The Hulls signed a real estate lease with a purchase option and put down a deposit of $56,000, which could be applied to the $198,500 purchase price, but would otherwise be non-refundable. The Hulls created a limited liability company (LLC) called Briar Road, and Briar Road attempted to exercise the purchase option. Stenger, the seller, refused, claiming that it had not approved the assignment of the purchase option by the Hulls to Briar Road.
What difference does the identity of the purchaser make? While the court’s opinion in Briar Road LLC v. Lezah Stenger Homes doesn’t contain the reason, the usual reason is that the seller wants the option to vanish so the property can be sold to at a higher price.
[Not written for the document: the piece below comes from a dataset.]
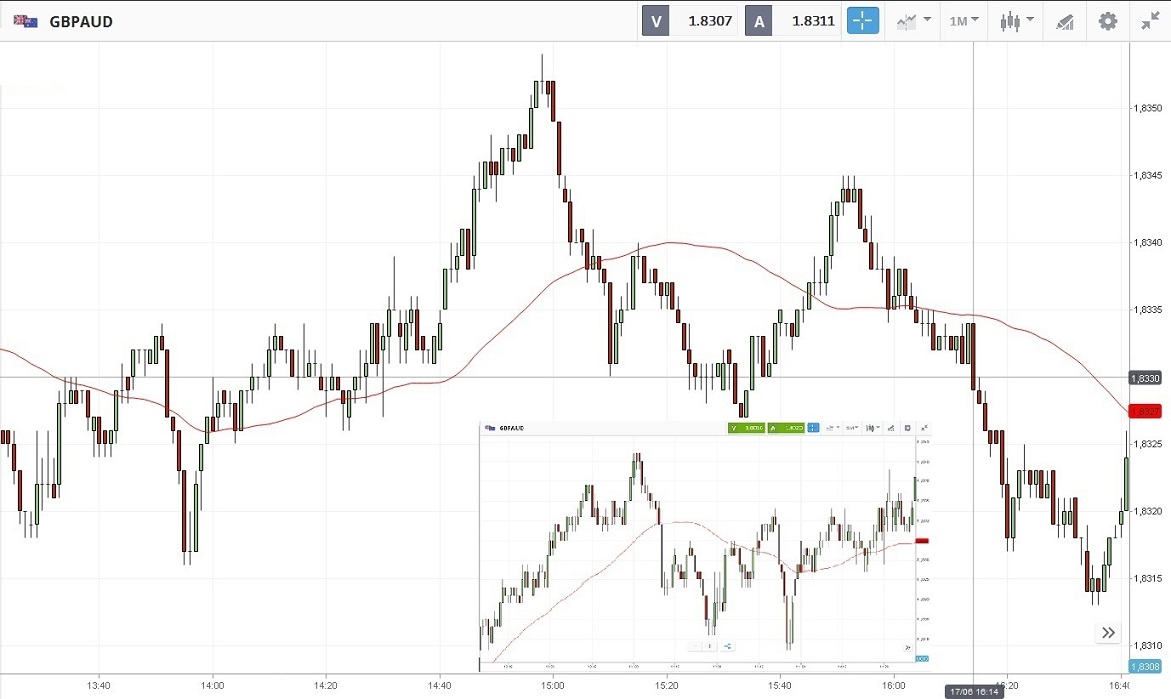Click the blue 1.8308 current price label
This screenshot has height=699, width=1171.
1144,666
In 2006, Stenger refused to sell to Briar Road, and Briar Road sued for specific performance, asking the court to enforce the obligation of Stenger to sell the property. The trial court first granted summary judgment in favor of Stenger, finding that the Hulls had failed to follow language in the lease that required consent to assignment. The Missouri Court of Appeals reversed the summary judgment, sending the case back down for a trial.
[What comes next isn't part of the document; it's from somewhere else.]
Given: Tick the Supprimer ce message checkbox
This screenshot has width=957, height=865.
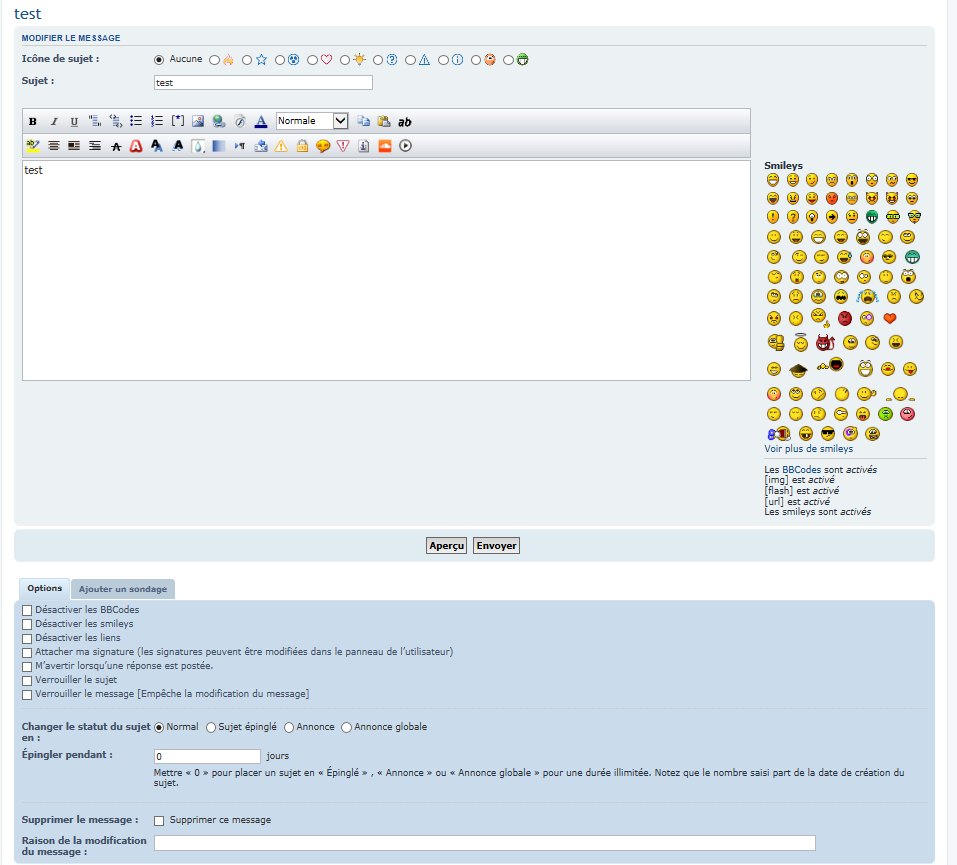Looking at the screenshot, I should point(159,821).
At the trial, the court found that the Hulls assigned the option to Briar Road, but that consent to the assignment of the option was not required. The requirement of consent applied only to the lease, which said that the tenant “shall not assign or sublet the Premises without the written consent” of the landlord. A landlord is rightly concerned about who lives in the landlord’s property, but upon the sale, the landlord’s interest would disappear.
In the second appeal, the court pointed out that Stenger’s attorney admitted that the landlord had no reason to care about who purchased the property, saying “why would you care as long as someone gets the money?” The court said that this was “a judicial admission,” that waived the right of Stenger to raise the issue of the requirement of consent to the assignment of the option, which seems like a not-so-subtle slap at the attorney.
This simple case required four years of litigation, involving two appeals. If the judge had not erroneously granted summary judgment in 2006, the matter probably would have been resolved in a year. The first appellate decision, issued in 2008, dictated the eventual result, but there was apparently enough at stake to make the parties press on.